Various improvements to EmrEtlRunner and StorageLoader, including turning them into JRuby apps and unifying their configuration file
Common
- Added Ruby script to generate unified config.yml and iglu-resolver.json from runner.yml and loader.yml (#1774)
- Added postgres.yml to up.playbooks (#1767)
- Added Vagrant push script to publish Ruby apps (#1784)
Enrich
- Moved enrichments folder out of EmrEtlRunner (#1574)
- Changed campaign_attribution.json configuration to true (#1608)
EmrEtlRunner & StorageLoader
- Unified the config file format (#878)
- Added support for compressing enriched events, thanks @danisola! (#1265)
- Now supports environment variables in YML config files, thanks @epantera! (#1215)
EmrEtlRunner
- Bumped to 0.17.0
- Added retry logic for EMR bootstrap timeouts (#354)
- Added Snowplow event tracking (#678)
- Added tags for monitoring to config.yml (#1163)
- Improved hierarchy in config.yml (#1447)
- Added Snowplow tracking to config.yml (#1448)
- Moved Iglu resolver into dedicated CLI argument (#1542)
- Renamed archive step to archive_raw (#1543)
- Bumped Sluice to 0.2.2 (#1566)
- Removed use of symbols for properties in YAML configuration (#1572)
- Allowed nil for config.yml's bootstrap field (#1575)
- Simplified trail slash code now that nils are supported (#1588)
- Pinned Contracts to 0.7 (#1590)
- Now fails job if odd number of lzo files in processing (#1728)
- Added an early check that shredded is empty (#1749)
- Allowed config to be passed in via stdin (#1772)
- Added Rake task to build app (#1786)
- Moved Logging module into new Monitoring module (#1797)
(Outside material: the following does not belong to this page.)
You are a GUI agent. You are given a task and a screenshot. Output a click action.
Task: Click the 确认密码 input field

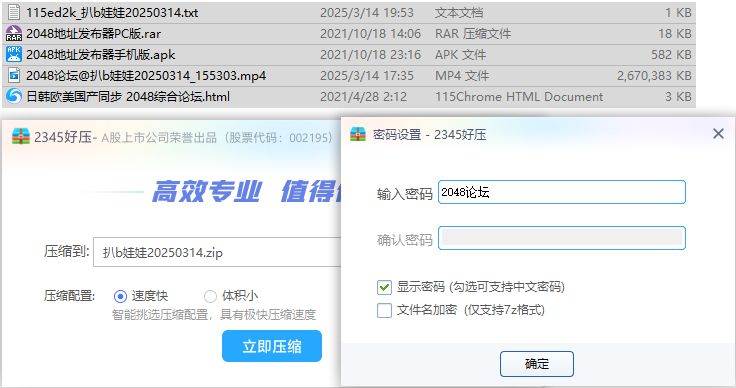pyautogui.click(x=561, y=238)
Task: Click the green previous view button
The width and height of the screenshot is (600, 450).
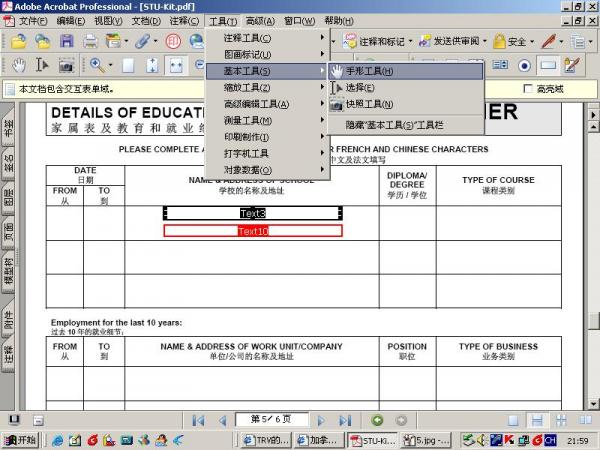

- Ensured that _SUCCESS file is written last for enriched events in S3 (#1808)
- Replaced m1.small with m1.medium in config.yml, thanks @danrama! (#1826)
- Recovered from 500 error while checking job status (#1828)
- Recovered from IOError while checking job status (#1881)
- Changed .ruby-version to "jruby" (#1888)
- Now only accepts an array of in buckets (#1910)
- Validated output_compression configuration using contract (#1820)
- Handled exception when the connection times out when checking the cluster, thanks @danisola! (#1599)
- Bumped Elasticity to 6.0.3 (#1939)
StorageLoader
- Bumped to 0.4.0
- Allowed config to passed in via stdin (#1773)
- Added ability to bundle as a JRuby fat jar (#675)
- Started loading Postgres via stdin, thanks @mrwalker! (#624)
- Added Snowplow event tracking (#679)
- Updated to use EmrEtlRunner's expanded config.yml (#1191)
- Pinned Contracts to 0.7 (#1497)
- Moved "include Contracts" (#1499)
- Renamed archive step to archive_enrich (#1544)
- Bumped Sluice to 0.2.2 (#1567)
- Removed use of symbols for properties in YAML configuration (#1573)
- Added Rake task to build app (#1787)
- Scrubbed credentials from stderr (#1918)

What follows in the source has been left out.